Andre Iguodala has had a strong Olympics in limited playing time. He's done a lot of the little things. At the end of the first quarter, he received a pass for a wide open corner three, but instead decided to defer to Kevin Durant, a better shooter, who promptly nailed the trey. However, indicative of the first half, Iguodala skied for a dunk that went through the net, hit him in the chest, and bounced back through the basket. It was deemed no score.

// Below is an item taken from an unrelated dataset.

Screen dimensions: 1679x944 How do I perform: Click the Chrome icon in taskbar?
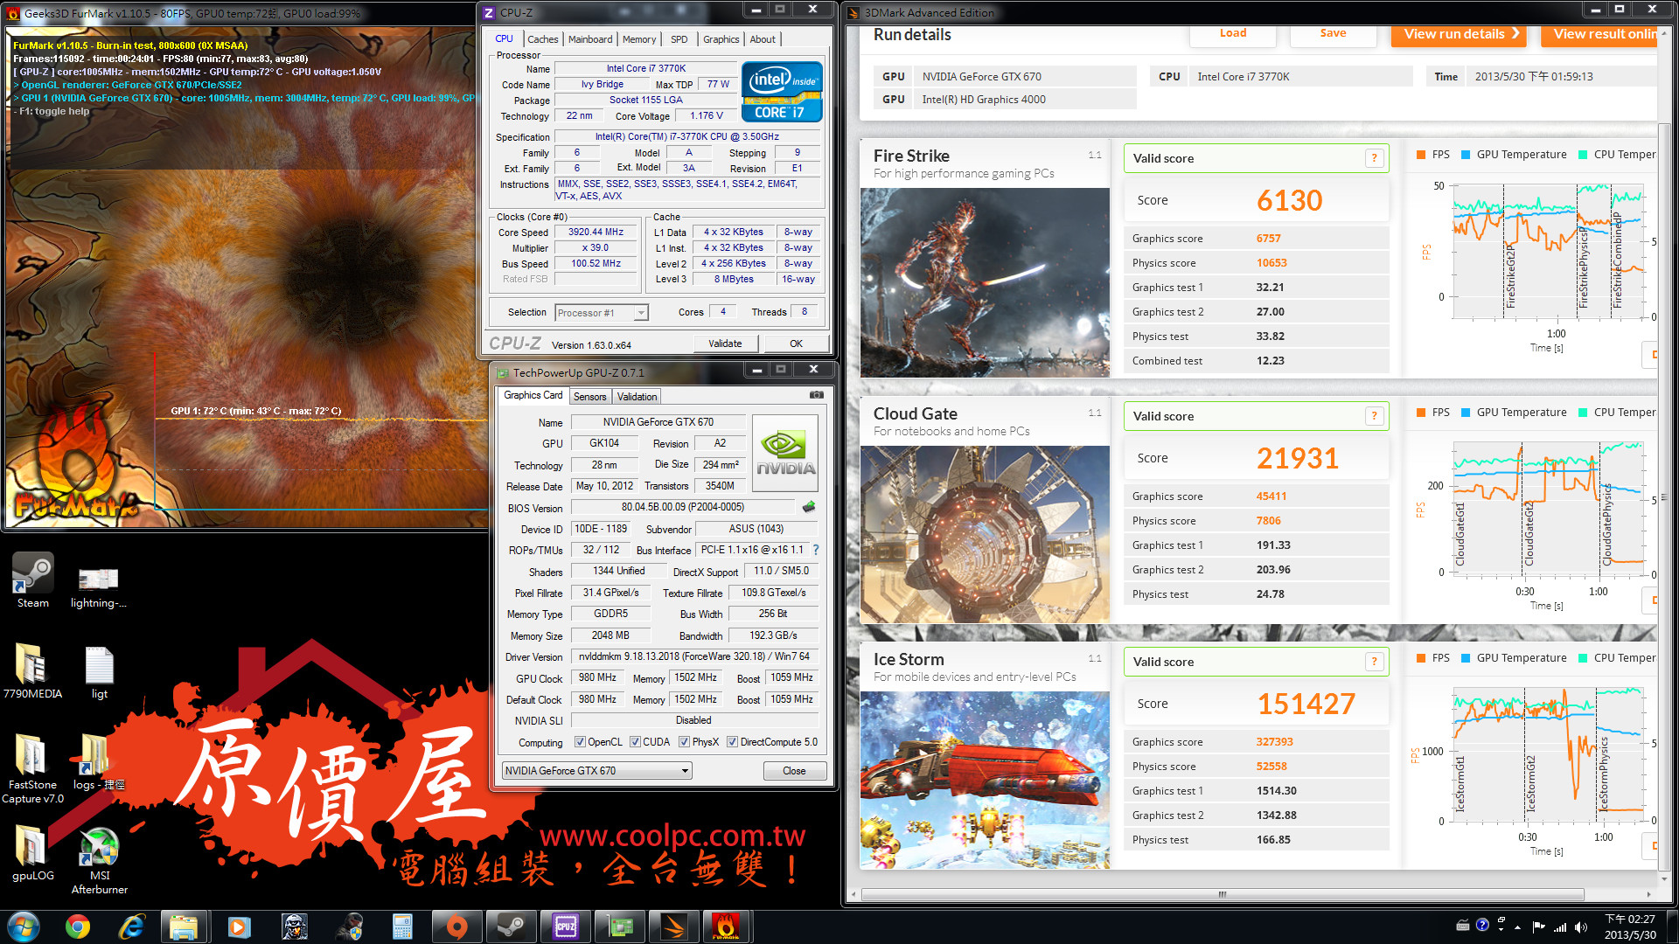click(78, 927)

Argentina has experienced and steady guards, so the U.S. was reluctant to utilize its customary pressure defense in the first half. In their exhibition session, Argentina exploited the U.S.'s frantic defense. But point guard Pablo Prigioni sat out this game with kidney stones. Back up point guard Facundo Campazzo is capable, but doesn't have Prigioni's poise or experience. A subtle change was Chris Paul pushed up on Campazzo in the third quarter while his teammates remained conservative. It was the right tactical adjustment. Campazzo struggled to get into the offense in the third and the number of easy buckets for Argentina plummeted.

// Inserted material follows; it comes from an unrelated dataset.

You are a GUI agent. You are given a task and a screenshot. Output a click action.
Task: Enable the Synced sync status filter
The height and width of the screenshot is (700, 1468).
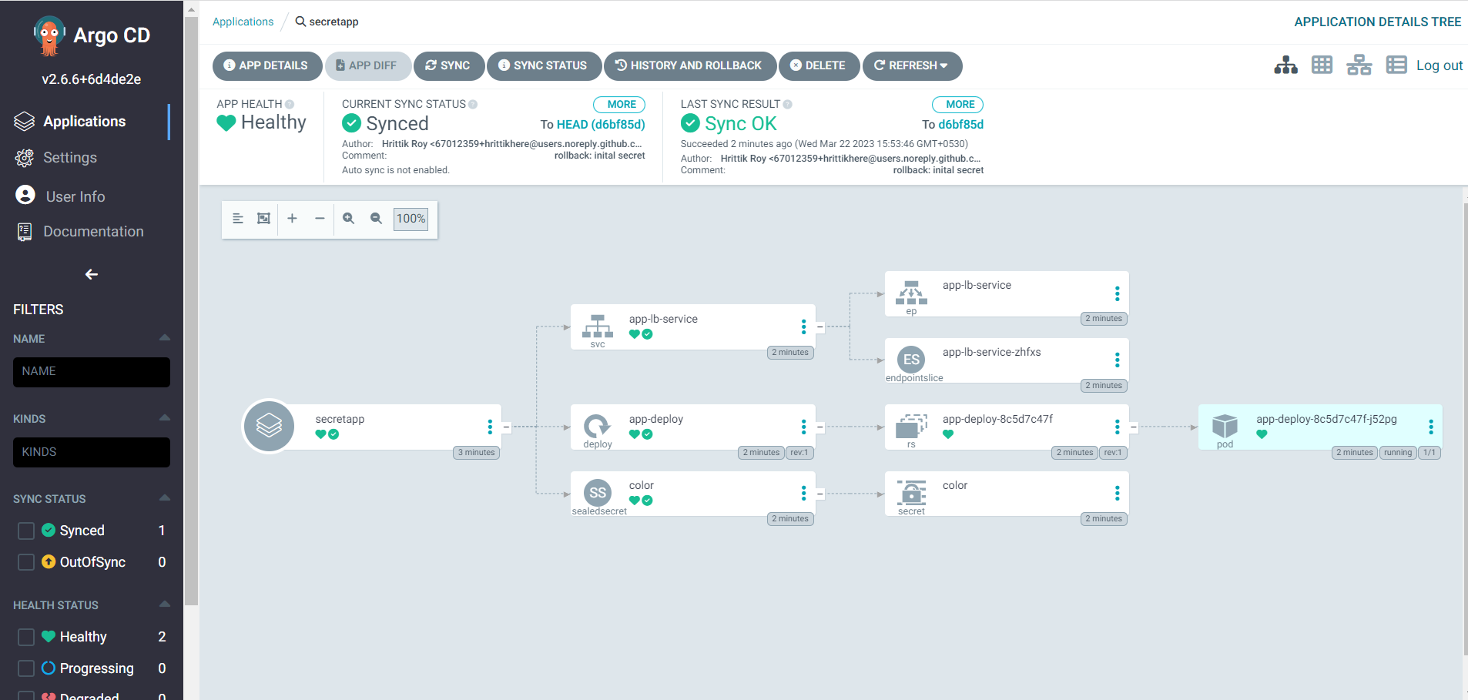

LeBron James took the game into his hands early in the third and Durant continued the onslaught. James finished with 19 points and 5 assists. Durant had 28 points on 9 of 12 shooting from the field (8 for 10 from three point land). The combination of James's and Durant's offense with Paul's defense enabled the U.S. to take the third quarter by a 42-17 score. The game was effectively over.

Just before the buzzer sounded to signify the end of the third quarter, Carmelo Anthony rose to stroke in a three. Campazzo ran by and punched Anthony in the groin. The Americans were none too happy about Campazzo's cowardly act. Scola then marched over to the American bench and began woofing at the coaching staff. Perhaps, the Argentines were upset at the U.S. bench's enjoyment of their team's devastating third quarter. But that did not excuse Campazzo's cheap shot.

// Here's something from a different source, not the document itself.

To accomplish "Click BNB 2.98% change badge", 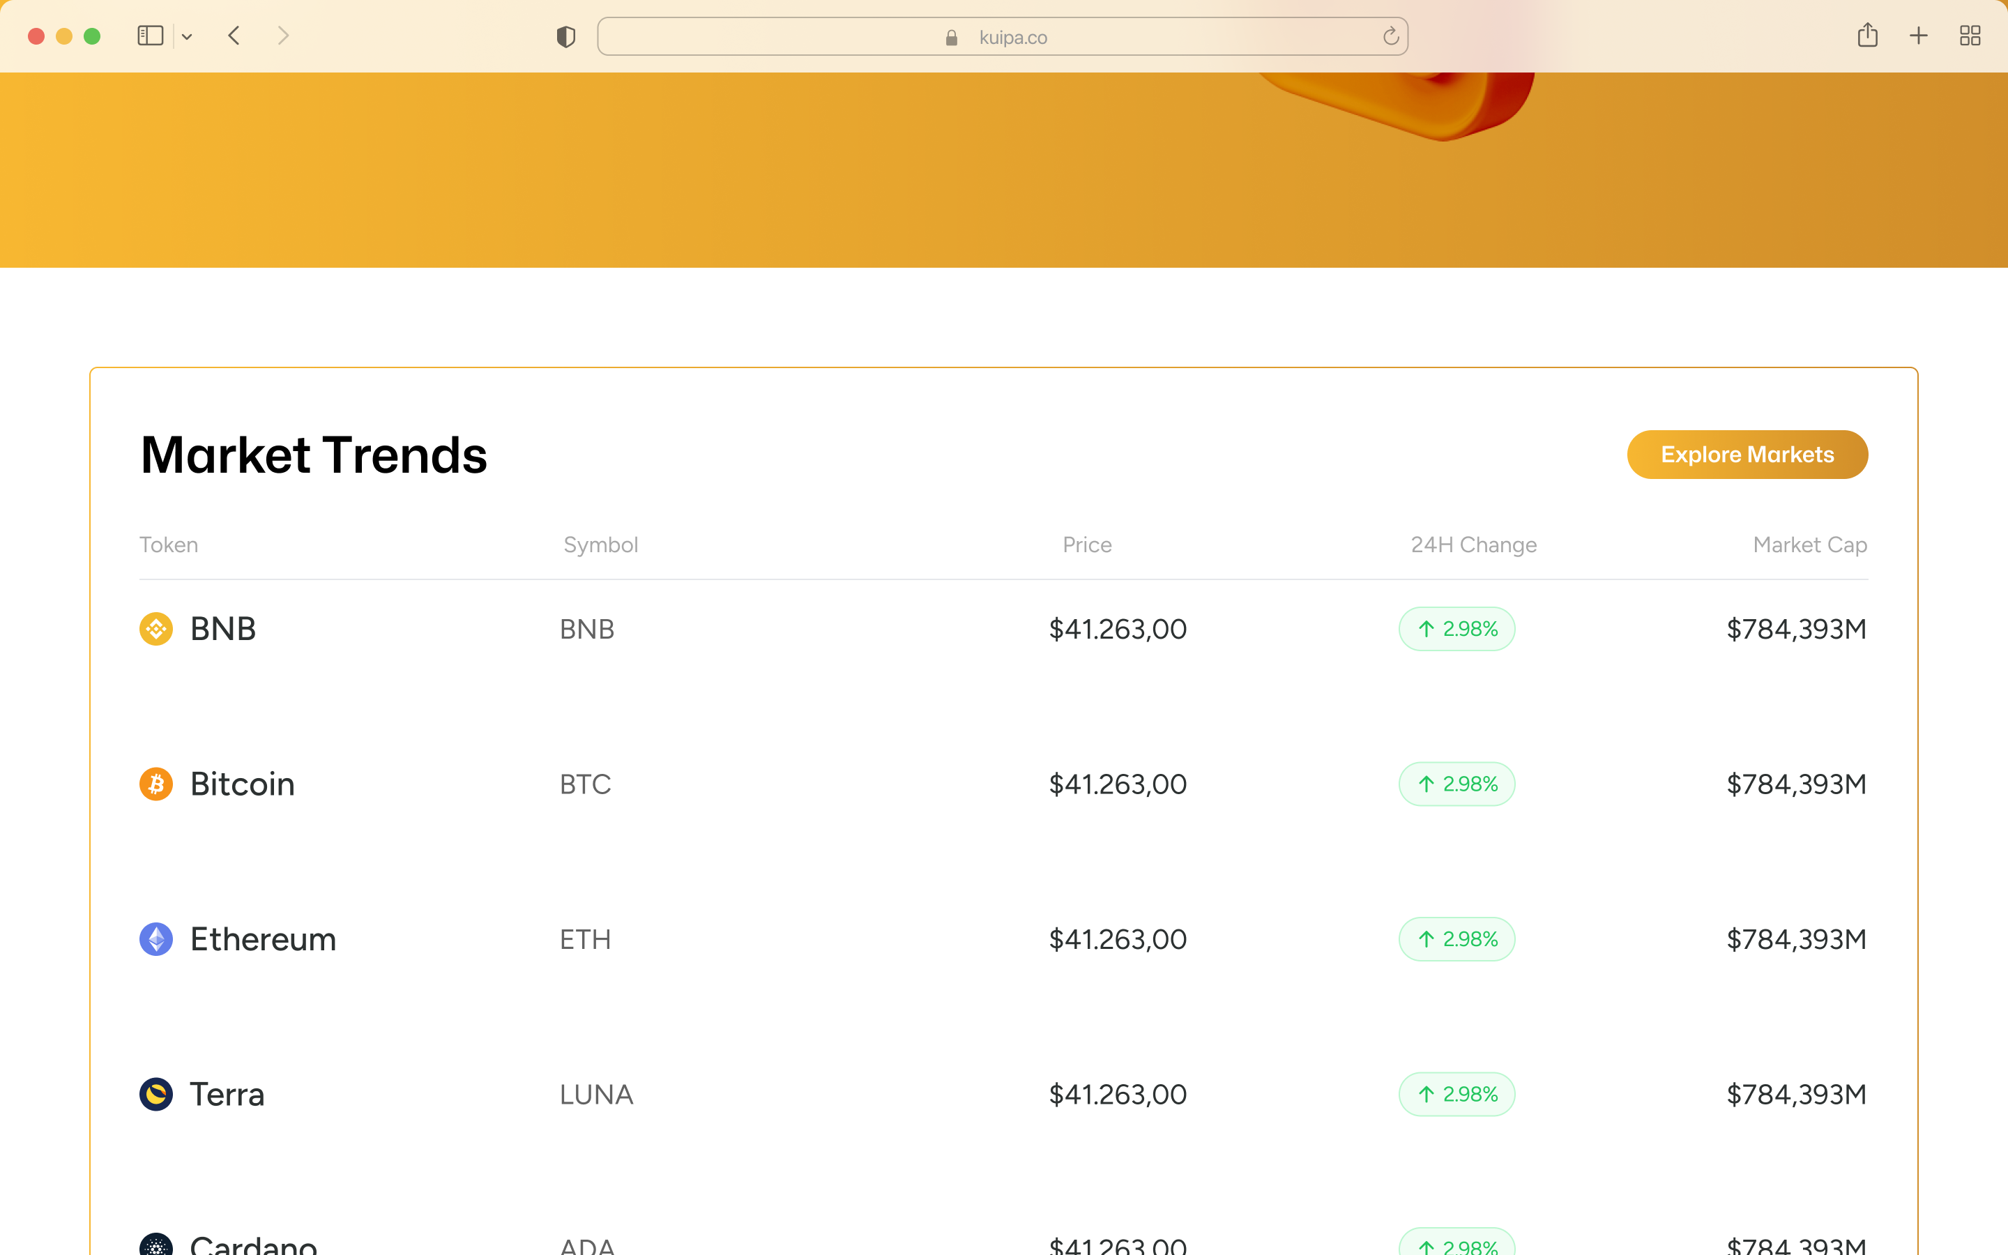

The U.S. kept it on the court. Russell Westbrook tied a couple of jet packs to his feet and flew in for a fourth quarter dunk. Curiously, he received a technical foul for staring down his opponent. Worse still, the officials had not penalized Campazzo for his dastardly deed.

I've been disappointed with Argentina in their two contests against the U.S. this summer. There might be a systematic problem with the team's competitive ethic and sense of sportsmanship. Campazzo was at the center of tension in their exhibition clash. He flopped into Paul, causing the referee to call a ridiculous technical foul on Paul. Andres Nocioni and Scola then took it upon themselves to start bumping chests with the Americans' two best players. Later in the game, Argentina was within four points and simply quit. Ginobili's constant flopping is in the same spirit as Scola thuggish mentality and Campazzo's disgraceful actions.

The U.S. had the last laugh with a 126-97 drubbing of Argentina. The Americans face Australia in the first game of the knockout round.